Load Data from Amazon Web Services (AWS) S3

Prerequisites

To complete this Quickstart, your environment must meet the following prerequisites:

AWS Account: This Quickstart uses Amazon S3 and requires an AWS account’s access key id and secret access key.
SingleStore Helios installation –or– a SingleStore Helios workspace: You will connect to the database or workspace and create a pipeline to pull data from your Amazon S3 bucket.

Part 1: Creating an Amazon S3 Bucket and Adding a File

On your local machine, create a text file with the following CSV contents and name it books.txt:

The Catcher in the Rye, J.D. Salinger, 1945
Pride and Prejudice, Jane Austen, 1813
Of Mice and Men, John Steinbeck, 1937
Frankenstein, Mary Shelley, 1818

In S3 create a bucket and upload books.txt to the bucket. For information on working with S3, refer to the Amazon S3 documentation.

Note that the aws_access_key_id that your SingleStore pipeline will use (specified in the next section in CREATE PIPELINE library ... CREDENTIALS ...) must have read access to both the bucket and the file.

Once the books.txt file has been uploaded, you can proceed to the next part of the Quickstart.

Part 2: Generating AWS Credentials

To be able to use an S3 bucket within the pipeline syntax, the following minimum permissions are required:

s3:GetObject
s3:ListBucket

These permissions only provide for read access from an S3 bucket which is the minimum required to ingest data into a pipeline.

There are two ways to create an IAM Policy: with the Visual editor or JSON. Both creation methods require obtaining the Amazon Resource Number (ARN) before the policy is created.

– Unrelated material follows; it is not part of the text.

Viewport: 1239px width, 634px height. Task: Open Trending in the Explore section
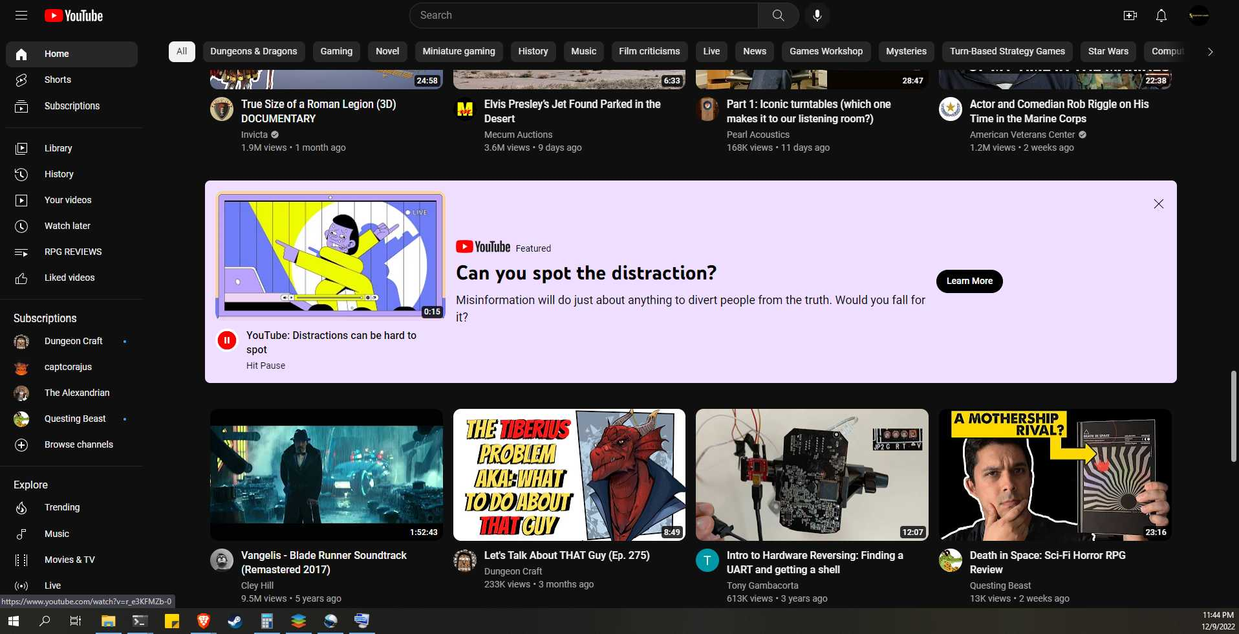[x=72, y=507]
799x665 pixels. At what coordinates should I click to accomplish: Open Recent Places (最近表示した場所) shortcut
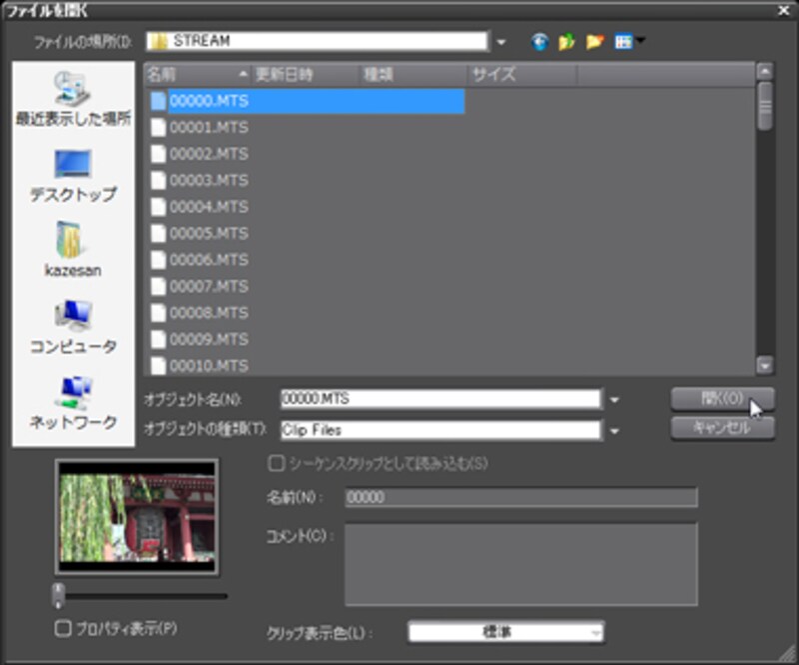73,100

Create an IAM Policy Using the Visual Editor

Log into the AWS Management Console.
Obtain the Amazon Resource Number (ARN) and region for the bucket. The ARN and region are located in the Properties tab of the bucket.
Select IAM from the list of services.
Click on Policies under Access Management and click the Create policy button.
Using the Visual editor:
1. Click on the Service link and select S3 from the list or manually enter S3 into the search block.
2. Click on the S3 link from the available selections.
3. In the Action section, click the List and Read checkboxes.
4. Under Resources, click the bucket link and click on the Add ARN link. Enter the ARN and bucket name and click the Add button.
5. Under Resources, click the object link and click on the Add ARN link. Enter the ARN and object name and click the Add button. If no objects are added under resources, the created policy has access to all objects in the bucket’s root path.
6. Request conditions are optional.

Create an IAM Policy Using JSON

To use JSON for policy creation, copy the information in the code block below into the AWS JSON tab. Make sure to change the bucket name.

JSON

{
	"Version": "2012-10-17",
	"Statement": [{
		"Sid": "VisualEditor1",
		"Effect": "Allow",
		"Action": [
			"s3:GetObject",
			"s3:ListBucket"
		],
		"Resource": [
			"arn:aws:s3:::<bucket_name>",
			"arn:aws:s3:::<bucket_name>/*"
		]
	}]
}

Click the Add tag button if needed and click Next: Review.
Enter a policy name this is a required field. The description field is optional. Click Create policy to finish.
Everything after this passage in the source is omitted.